Fig. 1.

Genomic context of the candidate causative variant. a UCSC Genome Browser (hg19 minus strand) view of the region near the candidate causative variant positioned 676 bp upstream of the canonical ATP7B translation start site (chr13:g.52,586,149A>G, cyan highlight and asterisk). The variant lies in a 100-way vertebrate alignment conserved element and region of high cross-species sequence conservation as computed by PhastCons and PhyloP [30]. The chromatin surrounding chr13:g.52,586,149T>C is hypersensitive to DNaseI (and, therefore, open and accessible) in HepG2 cells.
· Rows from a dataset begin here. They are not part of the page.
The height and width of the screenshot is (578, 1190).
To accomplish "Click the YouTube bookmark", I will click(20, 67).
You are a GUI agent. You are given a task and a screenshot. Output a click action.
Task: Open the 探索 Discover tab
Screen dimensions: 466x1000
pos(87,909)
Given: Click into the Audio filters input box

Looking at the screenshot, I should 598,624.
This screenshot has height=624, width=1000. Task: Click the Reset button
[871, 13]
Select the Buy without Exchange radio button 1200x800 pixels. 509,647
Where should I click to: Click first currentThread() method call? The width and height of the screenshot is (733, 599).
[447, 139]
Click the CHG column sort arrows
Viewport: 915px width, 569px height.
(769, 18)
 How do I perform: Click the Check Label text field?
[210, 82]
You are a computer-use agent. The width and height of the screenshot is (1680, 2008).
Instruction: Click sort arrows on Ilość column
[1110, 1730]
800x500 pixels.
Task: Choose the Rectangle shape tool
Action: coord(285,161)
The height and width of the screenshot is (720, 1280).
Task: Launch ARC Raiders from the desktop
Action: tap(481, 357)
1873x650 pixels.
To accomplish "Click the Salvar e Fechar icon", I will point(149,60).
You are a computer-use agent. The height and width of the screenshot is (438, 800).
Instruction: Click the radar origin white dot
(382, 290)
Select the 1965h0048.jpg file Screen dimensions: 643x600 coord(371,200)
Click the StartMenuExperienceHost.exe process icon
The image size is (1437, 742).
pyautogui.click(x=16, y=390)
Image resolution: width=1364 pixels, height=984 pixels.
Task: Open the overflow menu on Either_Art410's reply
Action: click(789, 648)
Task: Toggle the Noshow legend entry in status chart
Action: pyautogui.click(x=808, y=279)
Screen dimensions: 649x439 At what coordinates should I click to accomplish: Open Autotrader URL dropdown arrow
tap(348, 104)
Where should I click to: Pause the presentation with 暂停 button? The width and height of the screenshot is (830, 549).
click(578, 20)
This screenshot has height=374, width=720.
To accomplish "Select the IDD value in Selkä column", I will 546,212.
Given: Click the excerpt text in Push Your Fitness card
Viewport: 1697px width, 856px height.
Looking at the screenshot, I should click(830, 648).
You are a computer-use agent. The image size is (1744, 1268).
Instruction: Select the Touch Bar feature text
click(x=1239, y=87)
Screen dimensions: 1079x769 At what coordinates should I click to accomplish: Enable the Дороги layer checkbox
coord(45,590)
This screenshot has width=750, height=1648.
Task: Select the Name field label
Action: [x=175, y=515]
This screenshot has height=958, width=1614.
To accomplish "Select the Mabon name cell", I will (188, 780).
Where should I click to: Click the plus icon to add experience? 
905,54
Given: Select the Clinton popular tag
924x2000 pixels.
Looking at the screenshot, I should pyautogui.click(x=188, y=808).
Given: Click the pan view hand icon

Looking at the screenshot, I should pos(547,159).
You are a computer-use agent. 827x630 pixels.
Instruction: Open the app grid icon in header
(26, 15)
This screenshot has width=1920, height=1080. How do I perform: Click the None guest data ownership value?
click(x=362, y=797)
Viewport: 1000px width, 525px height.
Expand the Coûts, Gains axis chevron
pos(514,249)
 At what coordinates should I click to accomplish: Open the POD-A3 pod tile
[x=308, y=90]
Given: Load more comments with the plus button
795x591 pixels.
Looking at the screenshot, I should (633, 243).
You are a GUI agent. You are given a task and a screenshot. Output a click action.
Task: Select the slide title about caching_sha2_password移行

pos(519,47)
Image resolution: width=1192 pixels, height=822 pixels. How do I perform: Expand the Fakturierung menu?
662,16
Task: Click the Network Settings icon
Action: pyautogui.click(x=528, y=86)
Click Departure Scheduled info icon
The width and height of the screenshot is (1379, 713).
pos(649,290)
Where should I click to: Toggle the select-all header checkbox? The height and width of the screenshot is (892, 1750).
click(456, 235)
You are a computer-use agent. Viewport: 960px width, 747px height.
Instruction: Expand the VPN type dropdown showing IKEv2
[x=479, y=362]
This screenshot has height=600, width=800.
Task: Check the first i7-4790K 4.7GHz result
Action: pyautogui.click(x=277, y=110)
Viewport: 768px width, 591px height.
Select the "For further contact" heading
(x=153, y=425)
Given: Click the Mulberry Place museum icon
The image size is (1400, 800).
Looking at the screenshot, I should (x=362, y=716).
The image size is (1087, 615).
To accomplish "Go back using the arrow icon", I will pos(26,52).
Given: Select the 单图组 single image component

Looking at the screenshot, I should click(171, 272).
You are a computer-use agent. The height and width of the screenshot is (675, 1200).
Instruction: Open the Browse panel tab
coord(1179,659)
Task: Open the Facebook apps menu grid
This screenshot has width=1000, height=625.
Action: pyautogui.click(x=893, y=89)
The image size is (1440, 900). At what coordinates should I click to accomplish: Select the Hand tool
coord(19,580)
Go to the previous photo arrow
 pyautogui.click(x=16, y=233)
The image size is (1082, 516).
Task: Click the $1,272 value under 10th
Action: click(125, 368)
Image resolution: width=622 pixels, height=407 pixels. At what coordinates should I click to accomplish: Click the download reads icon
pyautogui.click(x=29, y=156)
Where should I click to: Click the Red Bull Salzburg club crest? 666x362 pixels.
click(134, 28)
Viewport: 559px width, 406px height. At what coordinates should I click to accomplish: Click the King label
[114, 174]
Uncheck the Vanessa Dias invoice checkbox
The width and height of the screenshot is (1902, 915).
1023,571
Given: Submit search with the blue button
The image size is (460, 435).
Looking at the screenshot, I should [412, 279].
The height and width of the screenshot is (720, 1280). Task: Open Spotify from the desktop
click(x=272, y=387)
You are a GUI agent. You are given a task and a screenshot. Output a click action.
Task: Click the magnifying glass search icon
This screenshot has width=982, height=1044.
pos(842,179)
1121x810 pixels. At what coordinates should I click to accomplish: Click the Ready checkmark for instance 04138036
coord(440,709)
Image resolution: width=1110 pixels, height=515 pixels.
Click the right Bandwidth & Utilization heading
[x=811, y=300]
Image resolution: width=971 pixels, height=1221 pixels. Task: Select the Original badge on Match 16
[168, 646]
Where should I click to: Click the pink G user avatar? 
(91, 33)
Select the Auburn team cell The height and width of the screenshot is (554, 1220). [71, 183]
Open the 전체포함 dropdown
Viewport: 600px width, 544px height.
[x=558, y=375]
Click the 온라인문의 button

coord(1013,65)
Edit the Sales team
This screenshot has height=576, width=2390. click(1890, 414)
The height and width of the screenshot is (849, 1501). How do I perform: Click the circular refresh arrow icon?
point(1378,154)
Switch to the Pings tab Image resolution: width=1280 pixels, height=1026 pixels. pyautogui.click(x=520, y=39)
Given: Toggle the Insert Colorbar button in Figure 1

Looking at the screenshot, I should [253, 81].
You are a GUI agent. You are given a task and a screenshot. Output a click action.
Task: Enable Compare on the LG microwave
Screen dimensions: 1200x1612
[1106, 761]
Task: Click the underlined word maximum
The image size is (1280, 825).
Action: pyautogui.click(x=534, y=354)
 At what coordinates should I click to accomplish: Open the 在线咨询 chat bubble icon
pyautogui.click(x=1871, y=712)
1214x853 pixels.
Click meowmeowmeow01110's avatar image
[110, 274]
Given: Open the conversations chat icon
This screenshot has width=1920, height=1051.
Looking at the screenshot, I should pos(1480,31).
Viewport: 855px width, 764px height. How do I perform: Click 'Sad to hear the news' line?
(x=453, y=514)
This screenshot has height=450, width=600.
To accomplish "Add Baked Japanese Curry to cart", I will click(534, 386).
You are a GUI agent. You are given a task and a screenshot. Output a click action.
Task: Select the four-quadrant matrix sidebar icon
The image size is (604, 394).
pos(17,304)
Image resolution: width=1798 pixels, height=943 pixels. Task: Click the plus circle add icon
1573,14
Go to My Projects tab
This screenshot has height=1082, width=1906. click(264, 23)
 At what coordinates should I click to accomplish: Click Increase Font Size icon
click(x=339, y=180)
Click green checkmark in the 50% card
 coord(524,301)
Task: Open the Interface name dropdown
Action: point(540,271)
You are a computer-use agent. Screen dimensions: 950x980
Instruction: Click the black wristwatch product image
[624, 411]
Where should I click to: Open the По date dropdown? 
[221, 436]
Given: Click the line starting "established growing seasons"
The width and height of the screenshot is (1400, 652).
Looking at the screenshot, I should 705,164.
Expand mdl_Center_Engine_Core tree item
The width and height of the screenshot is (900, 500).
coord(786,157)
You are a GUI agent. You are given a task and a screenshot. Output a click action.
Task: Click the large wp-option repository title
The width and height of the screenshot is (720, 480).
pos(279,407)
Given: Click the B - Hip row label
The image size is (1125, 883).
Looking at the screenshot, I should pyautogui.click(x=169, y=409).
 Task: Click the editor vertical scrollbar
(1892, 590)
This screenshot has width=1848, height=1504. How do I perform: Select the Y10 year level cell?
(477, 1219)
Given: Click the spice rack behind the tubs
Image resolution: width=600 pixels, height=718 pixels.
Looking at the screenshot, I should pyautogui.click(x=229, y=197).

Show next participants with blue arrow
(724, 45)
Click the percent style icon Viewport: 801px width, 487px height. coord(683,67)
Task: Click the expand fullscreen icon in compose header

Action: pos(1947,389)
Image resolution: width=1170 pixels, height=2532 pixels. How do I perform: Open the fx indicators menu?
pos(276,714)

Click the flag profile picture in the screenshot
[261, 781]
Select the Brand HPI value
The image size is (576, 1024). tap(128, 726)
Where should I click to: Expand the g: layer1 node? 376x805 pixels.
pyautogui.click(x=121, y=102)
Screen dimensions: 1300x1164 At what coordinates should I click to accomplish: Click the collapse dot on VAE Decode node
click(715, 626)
The sequence cloned into the luciferase reporter vector is indicated by the black bar. b Genotype verification for chr13:g.52,586,149T>C (red asterisk) by Sanger sequencing. Representative chromatograms show the indicated number (n=x/y) of amplification products containing the reference (T) or alternate (C) allele for each individual. Box indicates a predicted binding site for MTF1. c The candidate causative variant (bolded, pink) in the Wilson Disease (WD) patient disrupts a key base in the MTF1 position weight matrix. This exact base (boxed) is unaltered in all primates and in dozens of other mammals, even as distant as Tasmanian devil (Supplementary Fig. 1b) (color figure online).